Every record shown here must be duplicated without change.

[Opening Stored data section]

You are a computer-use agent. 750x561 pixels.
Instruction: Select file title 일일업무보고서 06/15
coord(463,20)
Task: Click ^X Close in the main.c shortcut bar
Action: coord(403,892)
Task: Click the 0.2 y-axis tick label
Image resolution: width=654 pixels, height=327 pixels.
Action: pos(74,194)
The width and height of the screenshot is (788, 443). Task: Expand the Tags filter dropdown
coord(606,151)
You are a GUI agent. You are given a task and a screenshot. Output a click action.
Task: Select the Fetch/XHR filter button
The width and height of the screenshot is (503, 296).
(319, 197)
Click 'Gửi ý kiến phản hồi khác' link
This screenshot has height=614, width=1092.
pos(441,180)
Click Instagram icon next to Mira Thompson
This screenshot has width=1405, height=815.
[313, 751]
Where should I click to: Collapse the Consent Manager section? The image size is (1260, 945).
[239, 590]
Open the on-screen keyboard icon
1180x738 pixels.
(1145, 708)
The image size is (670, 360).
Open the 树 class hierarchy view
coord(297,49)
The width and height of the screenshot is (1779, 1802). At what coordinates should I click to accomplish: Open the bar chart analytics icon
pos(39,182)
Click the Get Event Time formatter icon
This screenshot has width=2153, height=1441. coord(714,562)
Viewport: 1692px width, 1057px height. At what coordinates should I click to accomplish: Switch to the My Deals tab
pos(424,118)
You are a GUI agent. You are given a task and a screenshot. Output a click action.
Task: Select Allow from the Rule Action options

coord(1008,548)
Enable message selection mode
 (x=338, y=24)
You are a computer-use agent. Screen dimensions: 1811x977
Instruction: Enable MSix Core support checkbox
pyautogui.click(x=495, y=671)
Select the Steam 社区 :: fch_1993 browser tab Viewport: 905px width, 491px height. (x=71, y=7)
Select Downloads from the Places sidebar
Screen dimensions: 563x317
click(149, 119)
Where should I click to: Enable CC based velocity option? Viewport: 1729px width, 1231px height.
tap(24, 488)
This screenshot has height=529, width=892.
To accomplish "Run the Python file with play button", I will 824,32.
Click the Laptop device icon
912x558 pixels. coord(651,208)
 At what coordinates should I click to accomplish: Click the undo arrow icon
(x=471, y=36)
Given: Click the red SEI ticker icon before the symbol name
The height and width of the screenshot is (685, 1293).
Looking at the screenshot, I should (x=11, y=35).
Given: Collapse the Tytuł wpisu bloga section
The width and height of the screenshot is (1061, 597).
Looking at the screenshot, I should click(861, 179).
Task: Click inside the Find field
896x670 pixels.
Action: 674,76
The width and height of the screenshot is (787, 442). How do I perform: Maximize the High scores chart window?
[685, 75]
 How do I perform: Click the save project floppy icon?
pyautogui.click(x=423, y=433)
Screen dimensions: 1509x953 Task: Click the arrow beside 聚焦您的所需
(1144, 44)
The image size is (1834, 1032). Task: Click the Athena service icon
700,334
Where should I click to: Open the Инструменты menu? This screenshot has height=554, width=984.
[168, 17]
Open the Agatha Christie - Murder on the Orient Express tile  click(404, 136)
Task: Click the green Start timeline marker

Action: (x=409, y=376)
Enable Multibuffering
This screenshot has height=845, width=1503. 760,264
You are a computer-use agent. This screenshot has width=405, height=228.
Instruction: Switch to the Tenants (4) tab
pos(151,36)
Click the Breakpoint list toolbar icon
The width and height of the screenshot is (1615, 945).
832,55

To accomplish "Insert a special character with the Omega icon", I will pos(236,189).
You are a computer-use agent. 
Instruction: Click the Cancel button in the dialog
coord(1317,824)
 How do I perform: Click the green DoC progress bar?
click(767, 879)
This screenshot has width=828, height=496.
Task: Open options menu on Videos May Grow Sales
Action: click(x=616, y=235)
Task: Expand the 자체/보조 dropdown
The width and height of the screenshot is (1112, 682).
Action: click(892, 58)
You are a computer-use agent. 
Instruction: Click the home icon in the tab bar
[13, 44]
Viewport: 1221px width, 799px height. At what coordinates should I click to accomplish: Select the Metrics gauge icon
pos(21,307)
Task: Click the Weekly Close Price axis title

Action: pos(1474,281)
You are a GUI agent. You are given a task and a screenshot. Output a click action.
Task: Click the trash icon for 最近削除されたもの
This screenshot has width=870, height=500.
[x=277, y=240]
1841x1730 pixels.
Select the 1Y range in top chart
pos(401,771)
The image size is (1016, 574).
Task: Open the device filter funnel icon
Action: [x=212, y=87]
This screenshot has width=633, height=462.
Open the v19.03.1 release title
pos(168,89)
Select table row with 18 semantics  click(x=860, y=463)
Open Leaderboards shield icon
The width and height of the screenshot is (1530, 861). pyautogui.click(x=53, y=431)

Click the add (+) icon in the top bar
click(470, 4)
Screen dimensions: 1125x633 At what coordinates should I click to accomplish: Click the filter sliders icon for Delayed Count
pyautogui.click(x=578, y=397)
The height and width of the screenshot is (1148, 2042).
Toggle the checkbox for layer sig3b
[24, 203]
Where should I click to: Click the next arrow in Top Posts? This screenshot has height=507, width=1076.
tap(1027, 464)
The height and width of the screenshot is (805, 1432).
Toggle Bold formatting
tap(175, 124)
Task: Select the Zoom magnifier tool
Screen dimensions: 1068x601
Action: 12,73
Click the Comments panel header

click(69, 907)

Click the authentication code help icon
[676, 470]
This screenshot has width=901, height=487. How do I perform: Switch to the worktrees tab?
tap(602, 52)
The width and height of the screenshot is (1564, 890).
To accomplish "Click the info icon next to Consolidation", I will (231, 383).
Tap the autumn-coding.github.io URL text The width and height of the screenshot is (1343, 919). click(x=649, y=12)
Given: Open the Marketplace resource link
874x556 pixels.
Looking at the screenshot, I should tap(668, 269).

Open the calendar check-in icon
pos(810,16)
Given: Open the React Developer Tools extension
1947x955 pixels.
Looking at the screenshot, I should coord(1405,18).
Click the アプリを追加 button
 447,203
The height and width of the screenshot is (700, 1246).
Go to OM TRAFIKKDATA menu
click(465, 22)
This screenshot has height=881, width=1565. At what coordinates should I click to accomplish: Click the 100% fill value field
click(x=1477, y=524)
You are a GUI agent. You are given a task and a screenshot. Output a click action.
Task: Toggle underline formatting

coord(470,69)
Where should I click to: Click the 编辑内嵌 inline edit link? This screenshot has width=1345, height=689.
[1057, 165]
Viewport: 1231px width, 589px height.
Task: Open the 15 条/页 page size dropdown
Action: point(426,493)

[Closing Stored data section]

=== Solution to this task ===
You are a computer-use agent. 750x561 pixels.
Instruction: Select file title 일일업무보고서 06/15
coord(463,20)
Task: Click ^X Close in the main.c shortcut bar
Action: coord(403,892)
Task: Click the 0.2 y-axis tick label
Image resolution: width=654 pixels, height=327 pixels.
Action: pos(74,194)
The width and height of the screenshot is (788, 443). Task: Expand the Tags filter dropdown
coord(606,151)
You are a GUI agent. You are given a task and a screenshot. Output a click action.
Task: Select the Fetch/XHR filter button
The width and height of the screenshot is (503, 296).
(319, 197)
Click 'Gửi ý kiến phản hồi khác' link
This screenshot has height=614, width=1092.
pos(441,180)
Click Instagram icon next to Mira Thompson
This screenshot has width=1405, height=815.
[313, 751]
Where should I click to: Collapse the Consent Manager section? The image size is (1260, 945).
[239, 590]
Open the on-screen keyboard icon
1180x738 pixels.
(1145, 708)
The image size is (670, 360).
Open the 树 class hierarchy view
coord(297,49)
The width and height of the screenshot is (1779, 1802). At what coordinates should I click to accomplish: Open the bar chart analytics icon
pos(39,182)
Click the Get Event Time formatter icon
This screenshot has width=2153, height=1441. coord(714,562)
Viewport: 1692px width, 1057px height. At what coordinates should I click to accomplish: Switch to the My Deals tab
pos(424,118)
You are a GUI agent. You are given a task and a screenshot. Output a click action.
Task: Select Allow from the Rule Action options

coord(1008,548)
Enable message selection mode
 (x=338, y=24)
You are a computer-use agent. Screen dimensions: 1811x977
Instruction: Enable MSix Core support checkbox
pyautogui.click(x=495, y=671)
Select the Steam 社区 :: fch_1993 browser tab Viewport: 905px width, 491px height. (x=71, y=7)
Select Downloads from the Places sidebar
Screen dimensions: 563x317
click(149, 119)
Where should I click to: Enable CC based velocity option? Viewport: 1729px width, 1231px height.
tap(24, 488)
This screenshot has height=529, width=892.
To accomplish "Run the Python file with play button", I will 824,32.
Click the Laptop device icon
912x558 pixels. coord(651,208)
 At what coordinates should I click to accomplish: Click the undo arrow icon
(x=471, y=36)
Given: Click the red SEI ticker icon before the symbol name
The height and width of the screenshot is (685, 1293).
Looking at the screenshot, I should (x=11, y=35).
Given: Collapse the Tytuł wpisu bloga section
The width and height of the screenshot is (1061, 597).
Looking at the screenshot, I should click(861, 179).
Task: Click inside the Find field
896x670 pixels.
Action: 674,76
The width and height of the screenshot is (787, 442). How do I perform: Maximize the High scores chart window?
[685, 75]
 How do I perform: Click the save project floppy icon?
pyautogui.click(x=423, y=433)
Screen dimensions: 1509x953 Task: Click the arrow beside 聚焦您的所需
(1144, 44)
The image size is (1834, 1032). Task: Click the Athena service icon
700,334
Where should I click to: Open the Инструменты menu? This screenshot has height=554, width=984.
[168, 17]
Open the Agatha Christie - Murder on the Orient Express tile  click(404, 136)
Task: Click the green Start timeline marker

Action: (x=409, y=376)
Enable Multibuffering
This screenshot has height=845, width=1503. 760,264
You are a computer-use agent. This screenshot has width=405, height=228.
Instruction: Switch to the Tenants (4) tab
pos(151,36)
Click the Breakpoint list toolbar icon
The width and height of the screenshot is (1615, 945).
832,55

To accomplish "Insert a special character with the Omega icon", I will pos(236,189).
You are a computer-use agent. 
Instruction: Click the Cancel button in the dialog
coord(1317,824)
 How do I perform: Click the green DoC progress bar?
click(767, 879)
This screenshot has width=828, height=496.
Task: Open options menu on Videos May Grow Sales
Action: click(x=616, y=235)
Task: Expand the 자체/보조 dropdown
The width and height of the screenshot is (1112, 682).
Action: click(892, 58)
You are a computer-use agent. 
Instruction: Click the home icon in the tab bar
[13, 44]
Viewport: 1221px width, 799px height. At what coordinates should I click to accomplish: Select the Metrics gauge icon
pos(21,307)
Task: Click the Weekly Close Price axis title

Action: pos(1474,281)
You are a GUI agent. You are given a task and a screenshot. Output a click action.
Task: Click the trash icon for 最近削除されたもの
This screenshot has width=870, height=500.
[x=277, y=240]
1841x1730 pixels.
Select the 1Y range in top chart
pos(401,771)
The image size is (1016, 574).
Task: Open the device filter funnel icon
Action: [x=212, y=87]
This screenshot has width=633, height=462.
Open the v19.03.1 release title
pos(168,89)
Select table row with 18 semantics  click(x=860, y=463)
Open Leaderboards shield icon
The width and height of the screenshot is (1530, 861). pyautogui.click(x=53, y=431)

Click the add (+) icon in the top bar
click(470, 4)
Screen dimensions: 1125x633 At what coordinates should I click to accomplish: Click the filter sliders icon for Delayed Count
pyautogui.click(x=578, y=397)
The height and width of the screenshot is (1148, 2042).
Toggle the checkbox for layer sig3b
[24, 203]
Where should I click to: Click the next arrow in Top Posts? This screenshot has height=507, width=1076.
tap(1027, 464)
The height and width of the screenshot is (805, 1432).
Toggle Bold formatting
tap(175, 124)
Task: Select the Zoom magnifier tool
Screen dimensions: 1068x601
Action: 12,73
Click the Comments panel header

click(69, 907)

Click the authentication code help icon
[676, 470]
This screenshot has width=901, height=487. How do I perform: Switch to the worktrees tab?
tap(602, 52)
The width and height of the screenshot is (1564, 890).
To accomplish "Click the info icon next to Consolidation", I will (231, 383).
Tap the autumn-coding.github.io URL text The width and height of the screenshot is (1343, 919). click(x=649, y=12)
Given: Open the Marketplace resource link
874x556 pixels.
Looking at the screenshot, I should tap(668, 269).

Open the calendar check-in icon
pos(810,16)
Given: Open the React Developer Tools extension
1947x955 pixels.
Looking at the screenshot, I should coord(1405,18).
Click the アプリを追加 button
 447,203
The height and width of the screenshot is (700, 1246).
Go to OM TRAFIKKDATA menu
click(465, 22)
This screenshot has height=881, width=1565. At what coordinates should I click to accomplish: Click the 100% fill value field
click(x=1477, y=524)
You are a GUI agent. You are given a task and a screenshot. Output a click action.
Task: Toggle underline formatting

coord(470,69)
Where should I click to: Click the 编辑内嵌 inline edit link? This screenshot has width=1345, height=689.
[1057, 165]
Viewport: 1231px width, 589px height.
Task: Open the 15 条/页 page size dropdown
Action: point(426,493)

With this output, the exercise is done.